TASK STATEMENT –
In the items below, switch "GUI agent" to "desktop assistant" and leave everything else unchanged.

DATA IN THIS EXERCISE –
## start

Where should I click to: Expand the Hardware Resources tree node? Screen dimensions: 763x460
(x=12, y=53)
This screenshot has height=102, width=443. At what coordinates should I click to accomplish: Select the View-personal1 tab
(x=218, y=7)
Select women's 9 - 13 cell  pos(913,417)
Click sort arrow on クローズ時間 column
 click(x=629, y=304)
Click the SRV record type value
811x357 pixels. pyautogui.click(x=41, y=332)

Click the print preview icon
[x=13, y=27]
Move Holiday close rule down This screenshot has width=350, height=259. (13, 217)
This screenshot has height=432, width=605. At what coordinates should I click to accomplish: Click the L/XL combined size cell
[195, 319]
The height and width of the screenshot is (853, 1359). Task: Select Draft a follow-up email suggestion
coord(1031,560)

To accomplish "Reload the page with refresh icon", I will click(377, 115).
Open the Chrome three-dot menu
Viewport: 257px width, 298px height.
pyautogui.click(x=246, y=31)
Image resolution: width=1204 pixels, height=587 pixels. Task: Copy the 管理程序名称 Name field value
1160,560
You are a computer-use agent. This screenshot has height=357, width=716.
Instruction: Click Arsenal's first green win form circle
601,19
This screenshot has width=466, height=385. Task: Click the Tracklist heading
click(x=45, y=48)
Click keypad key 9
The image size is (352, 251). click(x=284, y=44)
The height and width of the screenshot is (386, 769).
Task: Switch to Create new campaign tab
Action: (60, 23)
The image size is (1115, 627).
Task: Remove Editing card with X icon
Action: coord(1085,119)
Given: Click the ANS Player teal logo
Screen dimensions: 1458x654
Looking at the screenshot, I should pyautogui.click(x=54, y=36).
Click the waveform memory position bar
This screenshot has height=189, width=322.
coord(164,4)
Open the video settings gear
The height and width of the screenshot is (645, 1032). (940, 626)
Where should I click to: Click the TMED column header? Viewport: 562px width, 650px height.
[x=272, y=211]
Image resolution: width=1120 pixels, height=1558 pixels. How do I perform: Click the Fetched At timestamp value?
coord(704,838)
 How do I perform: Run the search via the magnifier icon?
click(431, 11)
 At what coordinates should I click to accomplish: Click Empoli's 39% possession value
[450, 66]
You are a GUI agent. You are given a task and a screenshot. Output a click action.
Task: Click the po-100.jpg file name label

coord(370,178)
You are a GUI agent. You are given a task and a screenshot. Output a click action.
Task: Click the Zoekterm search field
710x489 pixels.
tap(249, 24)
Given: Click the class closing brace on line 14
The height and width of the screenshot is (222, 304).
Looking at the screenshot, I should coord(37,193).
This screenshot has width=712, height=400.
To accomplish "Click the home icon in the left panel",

## end

RESPONSE –
Where should I click to: Expand the Hardware Resources tree node? Screen dimensions: 763x460
(x=12, y=53)
This screenshot has height=102, width=443. At what coordinates should I click to accomplish: Select the View-personal1 tab
(x=218, y=7)
Select women's 9 - 13 cell  pos(913,417)
Click sort arrow on クローズ時間 column
 click(x=629, y=304)
Click the SRV record type value
811x357 pixels. pyautogui.click(x=41, y=332)

Click the print preview icon
[x=13, y=27]
Move Holiday close rule down This screenshot has width=350, height=259. (13, 217)
This screenshot has height=432, width=605. At what coordinates should I click to accomplish: Click the L/XL combined size cell
[195, 319]
The height and width of the screenshot is (853, 1359). Task: Select Draft a follow-up email suggestion
coord(1031,560)

To accomplish "Reload the page with refresh icon", I will click(377, 115).
Open the Chrome three-dot menu
Viewport: 257px width, 298px height.
pyautogui.click(x=246, y=31)
Image resolution: width=1204 pixels, height=587 pixels. Task: Copy the 管理程序名称 Name field value
1160,560
You are a computer-use agent. This screenshot has height=357, width=716.
Instruction: Click Arsenal's first green win form circle
601,19
This screenshot has width=466, height=385. Task: Click the Tracklist heading
click(x=45, y=48)
Click keypad key 9
The image size is (352, 251). click(x=284, y=44)
The height and width of the screenshot is (386, 769).
Task: Switch to Create new campaign tab
Action: (60, 23)
The image size is (1115, 627).
Task: Remove Editing card with X icon
Action: coord(1085,119)
Given: Click the ANS Player teal logo
Screen dimensions: 1458x654
Looking at the screenshot, I should pyautogui.click(x=54, y=36).
Click the waveform memory position bar
This screenshot has height=189, width=322.
coord(164,4)
Open the video settings gear
The height and width of the screenshot is (645, 1032). (940, 626)
Where should I click to: Click the TMED column header? Viewport: 562px width, 650px height.
[x=272, y=211]
Image resolution: width=1120 pixels, height=1558 pixels. How do I perform: Click the Fetched At timestamp value?
coord(704,838)
 How do I perform: Run the search via the magnifier icon?
click(431, 11)
 At what coordinates should I click to accomplish: Click Empoli's 39% possession value
[450, 66]
You are a desktop assistant. You are given a task and a screenshot. Output a click action.
Task: Click the po-100.jpg file name label

coord(370,178)
You are a desktop assistant. You are given a task and a screenshot. Output a click action.
Task: Click the Zoekterm search field
710x489 pixels.
tap(249, 24)
Given: Click the class closing brace on line 14
The height and width of the screenshot is (222, 304).
Looking at the screenshot, I should coord(37,193).
This screenshot has width=712, height=400.
To accomplish "Click the home icon in the left panel",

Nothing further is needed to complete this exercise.